CROCO E ZAFFERANO A XESTE 3: BOTANICA; ETIMOLOGIA; AFFRESCHI
Abstract
Xeste 3 frescoes depict a spring setting with a flower identified as autumnal and sterile (so cultivated) Crocus sativus. Crocus sativus, however, blossoms in autumn so that its presence in a spring setting is justified with temporal hiatus (from collecting to offering), or hypothesizing a missing scenes (desiccation process).
For the flower identification the author, helped by botany and etymology, compares many species confused with the Crocus sativus during time such as the Carthamus, the Colchicum, the Curcuma and also the Sternbergia, concluding that the represented flower does not coincide with any of them and therefore can refer to a no more existing species. If, on other hand, we have to admit that it is a Crocus, Minoan representations attest its harvest but not its cultivation (so it can not be sativus) while Micenean texts confirm its cultivation, with scarce harvest from many sites.
To support it can’t be sativus, the same frescoes from Xesté 3 are analyzed.

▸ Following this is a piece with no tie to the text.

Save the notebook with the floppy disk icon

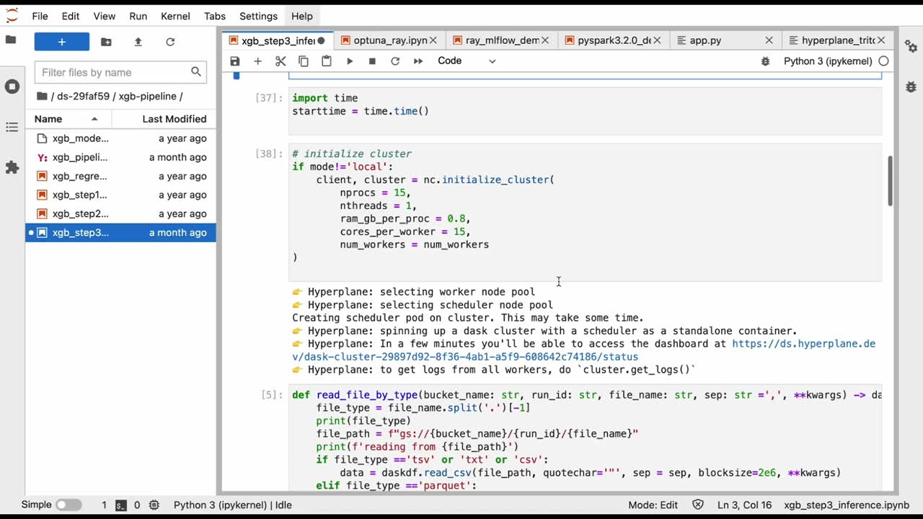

If they describe a life’s celebration in a typical spring context, an autumnal flower is out of place. If they show an initiatory rite or a rite of passage, the offering of a near home cultivated flower is also out of place, because such rites imply fresh offerings, obtained through dolor (the bloody foot) and strain. A different interpretation for the meaning of the flower in the frescoes is therefore proposed, and it is that it symbolizes the Four Elements (water, earth, air and fire). Finally, a possible use of crocus in textile manufacture is proposed, together with a possible use the adyton as a regeneration space.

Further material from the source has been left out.